Up until now, the small chamber, located under the New Sacristy of the museum chapel was closed off to the general public, save for art researchers and restoration experts. It was only re-discovered by chance in 1975, having been forgotten for two decades, and before that it was used as a coal storage.

The rough sketches were revealed only after two layers of plaster were removed from the walls. They show various crude outlines of human figures and faces, which show the way the artist envisioned the human form in his mind and how he exercised in drawing it.

Limited number of visitors

If you’re fan of Renaissance art, it’s understandable that you might already be itching to go and indeed you might need to hurry up. There are a few things to consider if you’re planning a visit to the secret room in Florence.

The plan of the museum is to try the public access on an experimental basis in order to see whether this will affect the condition of the drawings. The results will be re-evaluated six months later in order to determine whether to continue allowing visitors to the site.

The room will be accessible by reservation to a maximum of four people per guided group, up to a limit of 100 people per week.

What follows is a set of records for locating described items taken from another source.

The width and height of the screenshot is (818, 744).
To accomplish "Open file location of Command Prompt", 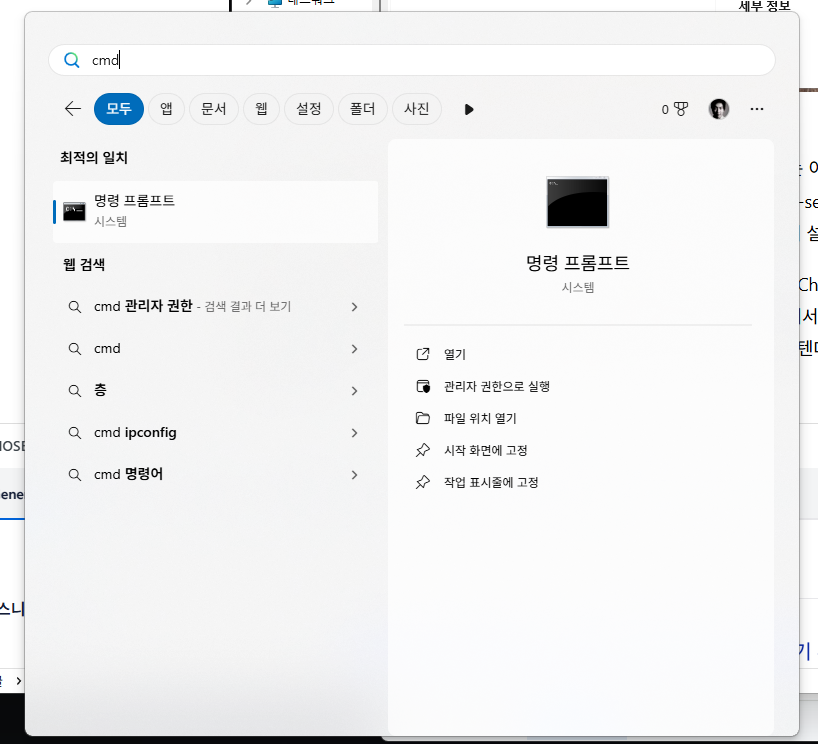I will click(480, 418).
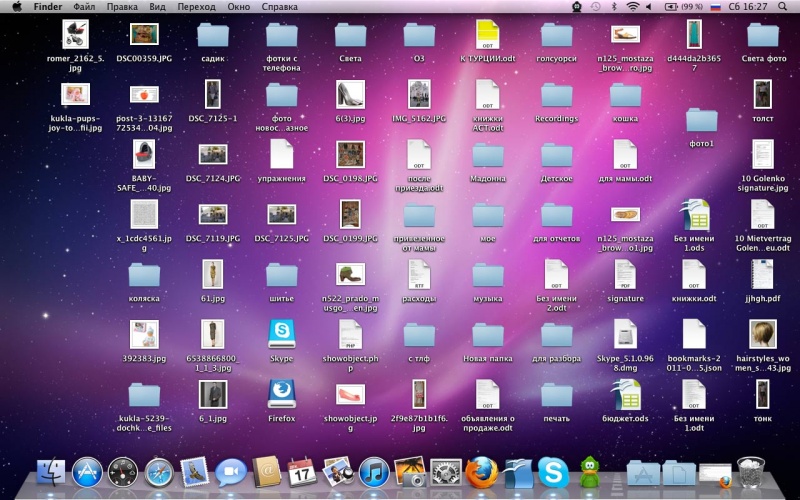The image size is (800, 500).
Task: Launch Safari from the Dock
Action: coord(159,472)
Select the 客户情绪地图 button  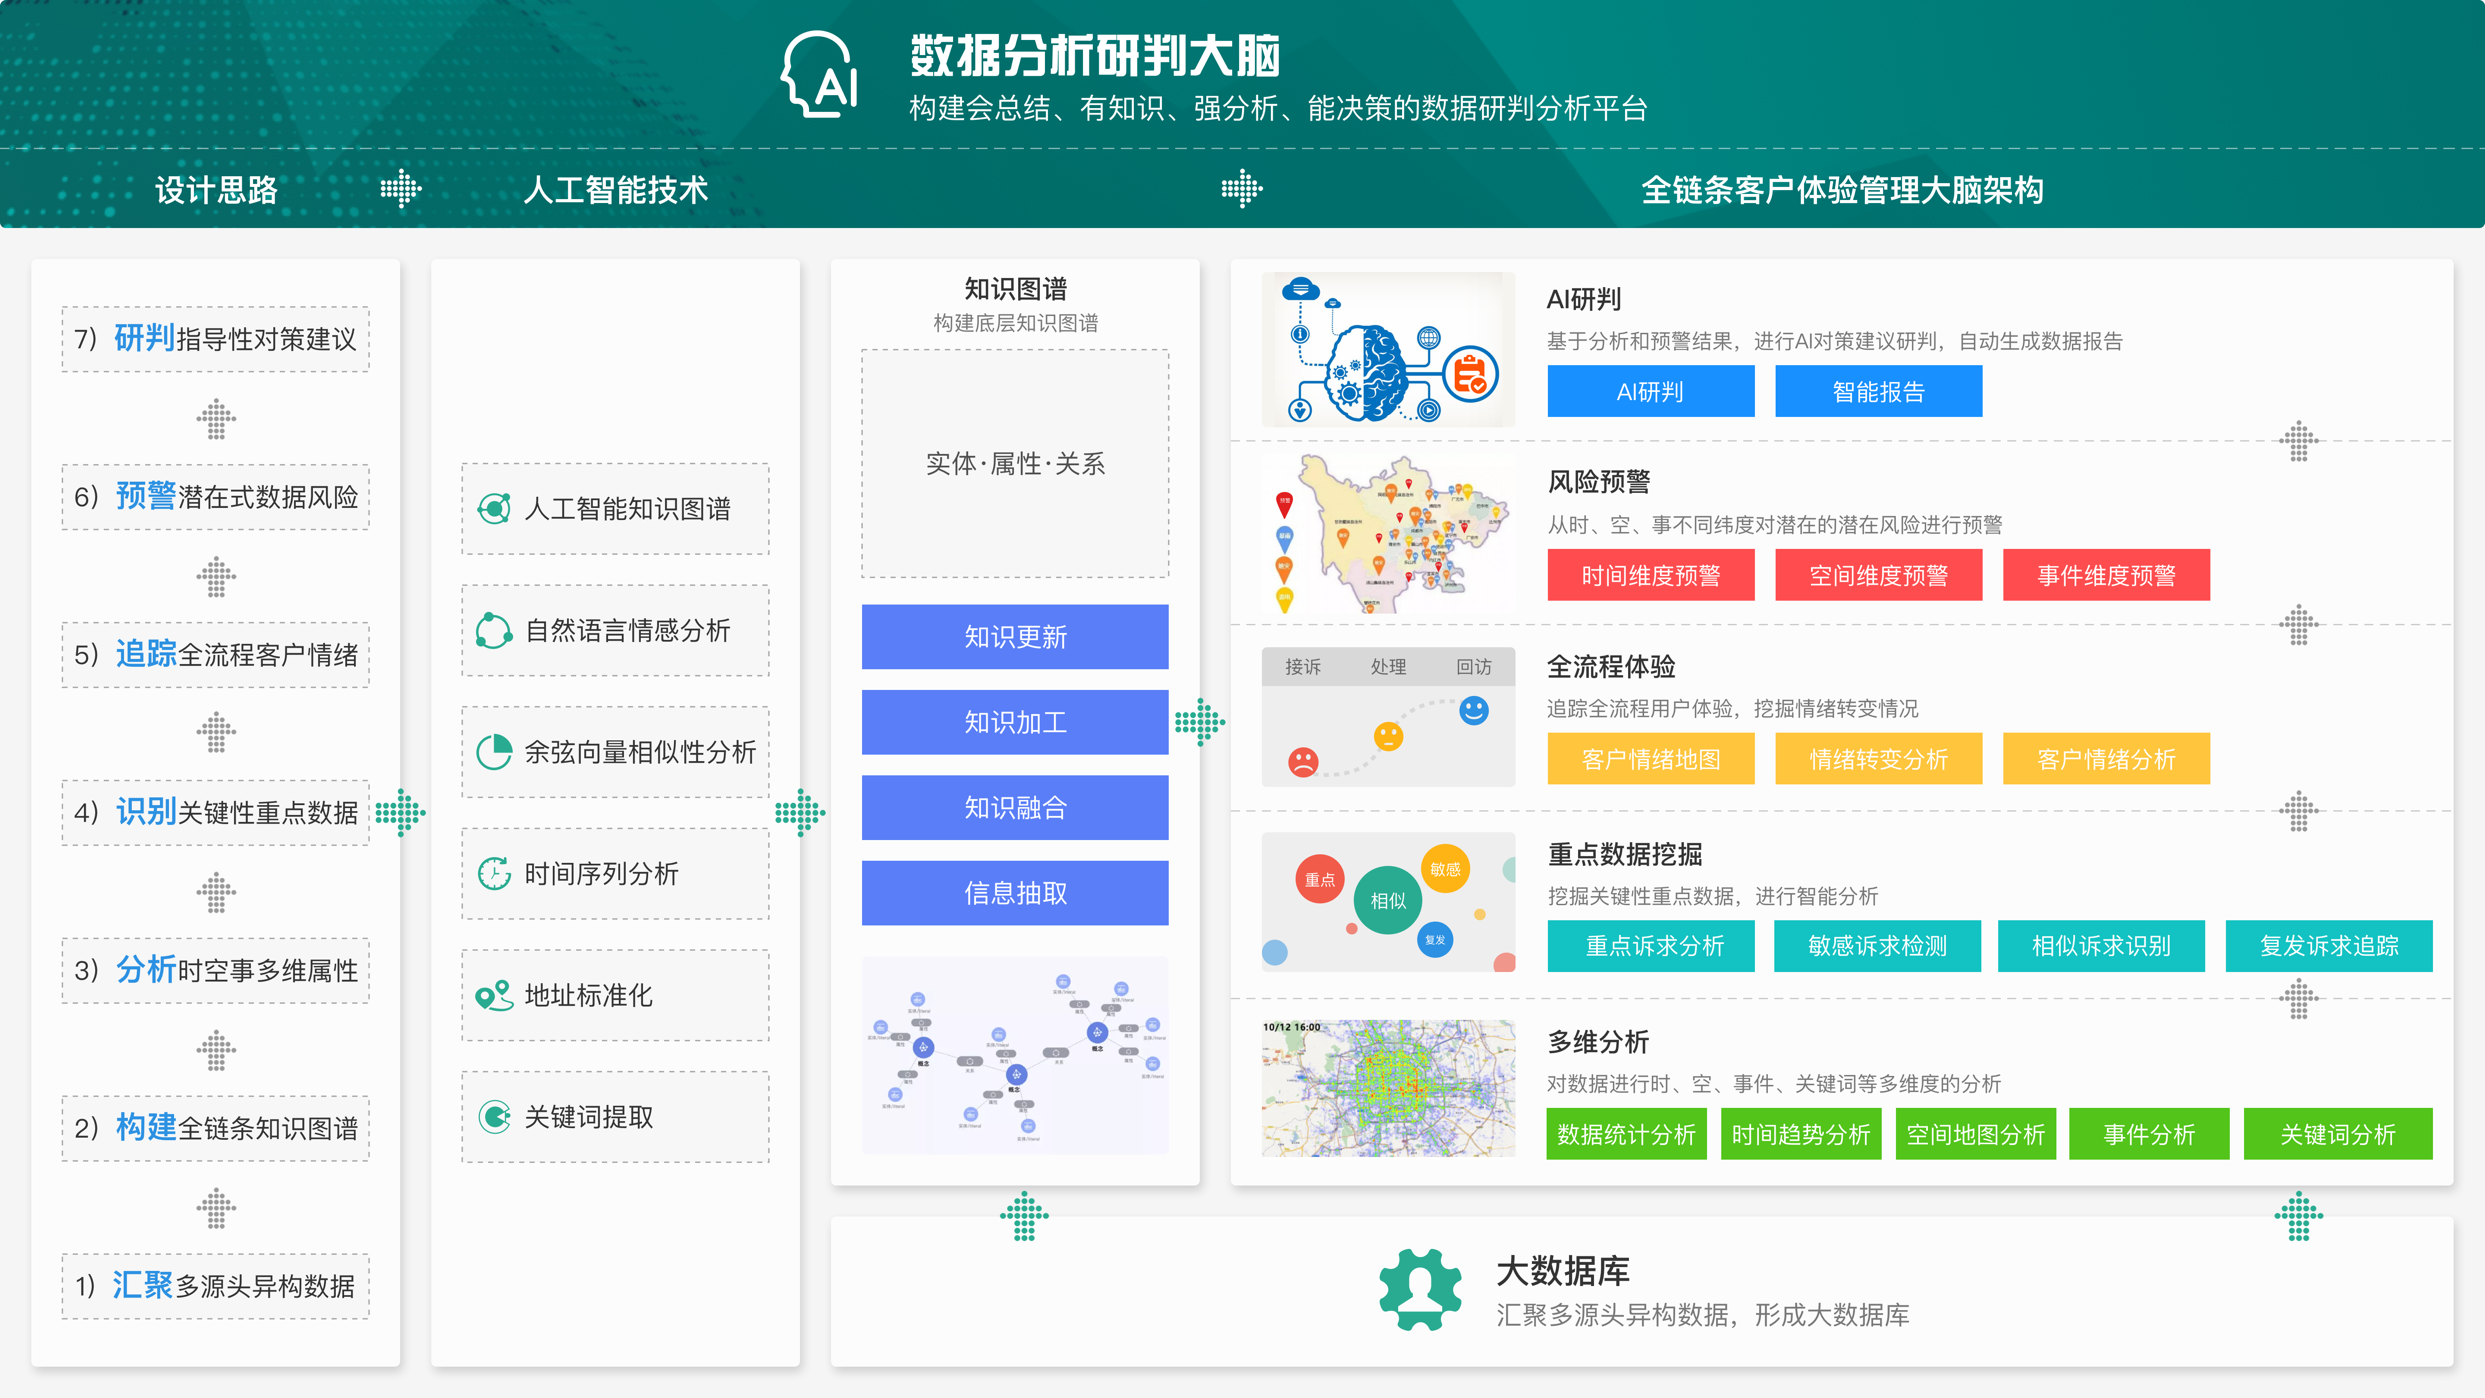[1651, 759]
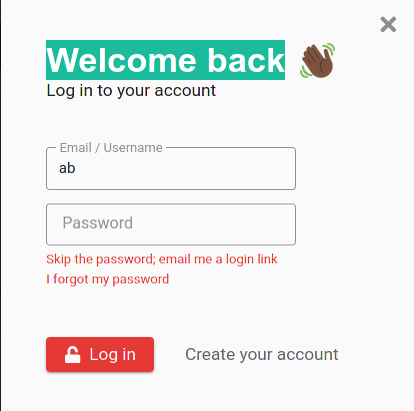Click the 'login link' words in skip-password link

click(252, 259)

It will be open on Mondays (3pm, 4.30pm and 6pm), Wednesdays (9am, 10.30am, midday, 1.30pm, 3pm, 4.30pm and 6pm), Thursdays (9am, 10.30am, midday, 1.30pm and 3pm), Fridays (3pm, 4.30pm and 6pm), and Saturdays (9am, 10.30am, midday, 1.30pm, 3pm, 4.30pm and 6pm). Visitors can spend a maximum of 15 minutes inside. Flash photography will not be permitted.

The price of the ticket will be another way to limit the crowds. Visitors over 18 will have to fork out 20 euros, in addition to a reservation fee of 3 euros plus the price for the Museum of the Medici Chapels ticket (10 euros regular, 3 euro reduced-price until 15 December).

Given that reservation is only possible through the museum’s website, it’s probably no surprise that at the time of writing this article, the huge interest must have caused the website to crash.

The story of the drawings

According to experts, the style is unmistakably that of the author of the Sistine Chapel ceiling frescoes. However, it’s just as interesting to know how Michelangelo ended up practicing his talent on the walls of the room measuring ten metres long, three metres wide, and two and a half metres high at the top of the vault.

Apparently, the artist was most likely hiding there from Pope Clement VII, who was angered at his support for the Florentine Republic in the period 1527-1530. Michelangelo must have spent two months hiding there with mural drawing being his way to keep himself busy and in good spirits.